Dataset excerpts
· · ·
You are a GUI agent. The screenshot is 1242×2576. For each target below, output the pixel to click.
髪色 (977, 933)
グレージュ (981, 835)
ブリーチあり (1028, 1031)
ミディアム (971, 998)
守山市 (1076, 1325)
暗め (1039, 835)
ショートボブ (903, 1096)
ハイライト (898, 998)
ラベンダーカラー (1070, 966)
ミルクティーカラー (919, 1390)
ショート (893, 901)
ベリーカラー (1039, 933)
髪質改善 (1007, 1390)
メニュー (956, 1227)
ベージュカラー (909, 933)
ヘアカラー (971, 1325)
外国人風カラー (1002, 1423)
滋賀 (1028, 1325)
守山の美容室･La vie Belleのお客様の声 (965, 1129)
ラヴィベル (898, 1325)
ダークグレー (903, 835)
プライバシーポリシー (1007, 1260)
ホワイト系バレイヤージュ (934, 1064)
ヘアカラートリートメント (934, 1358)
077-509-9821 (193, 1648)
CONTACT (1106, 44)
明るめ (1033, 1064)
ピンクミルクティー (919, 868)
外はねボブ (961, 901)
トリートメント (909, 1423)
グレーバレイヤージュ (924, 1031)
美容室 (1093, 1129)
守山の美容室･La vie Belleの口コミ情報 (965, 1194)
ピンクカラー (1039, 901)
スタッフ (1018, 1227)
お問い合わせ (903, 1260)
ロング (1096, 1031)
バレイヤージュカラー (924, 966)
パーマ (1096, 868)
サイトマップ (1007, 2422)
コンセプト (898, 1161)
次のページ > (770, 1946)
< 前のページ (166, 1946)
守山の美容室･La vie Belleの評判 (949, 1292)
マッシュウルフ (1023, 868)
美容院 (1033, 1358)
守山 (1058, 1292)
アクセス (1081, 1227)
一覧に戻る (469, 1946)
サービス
· · ·
**TASK TO CARRY OUT:**
Write every record out again exactly.

**EXPECTED ANSWER:**
You are a GUI agent. The screenshot is 1242×2576. For each target below, output the pixel to click.
髪色 (977, 933)
グレージュ (981, 835)
ブリーチあり (1028, 1031)
ミディアム (971, 998)
守山市 (1076, 1325)
暗め (1039, 835)
ショートボブ (903, 1096)
ハイライト (898, 998)
ラベンダーカラー (1070, 966)
ミルクティーカラー (919, 1390)
ショート (893, 901)
ベリーカラー (1039, 933)
髪質改善 (1007, 1390)
メニュー (956, 1227)
ベージュカラー (909, 933)
ヘアカラー (971, 1325)
外国人風カラー (1002, 1423)
滋賀 (1028, 1325)
守山の美容室･La vie Belleのお客様の声 (965, 1129)
ラヴィベル (898, 1325)
ダークグレー (903, 835)
プライバシーポリシー (1007, 1260)
ホワイト系バレイヤージュ (934, 1064)
ヘアカラートリートメント (934, 1358)
077-509-9821 (193, 1648)
CONTACT (1106, 44)
明るめ (1033, 1064)
ピンクミルクティー (919, 868)
外はねボブ (961, 901)
トリートメント (909, 1423)
グレーバレイヤージュ (924, 1031)
美容室 (1093, 1129)
守山の美容室･La vie Belleの口コミ情報 (965, 1194)
ピンクカラー (1039, 901)
スタッフ (1018, 1227)
お問い合わせ (903, 1260)
ロング (1096, 1031)
バレイヤージュカラー (924, 966)
パーマ (1096, 868)
サイトマップ (1007, 2422)
コンセプト (898, 1161)
次のページ > (770, 1946)
< 前のページ (166, 1946)
守山の美容室･La vie Belleの評判 (949, 1292)
マッシュウルフ (1023, 868)
美容院 (1033, 1358)
守山 (1058, 1292)
アクセス (1081, 1227)
一覧に戻る (469, 1946)
サービス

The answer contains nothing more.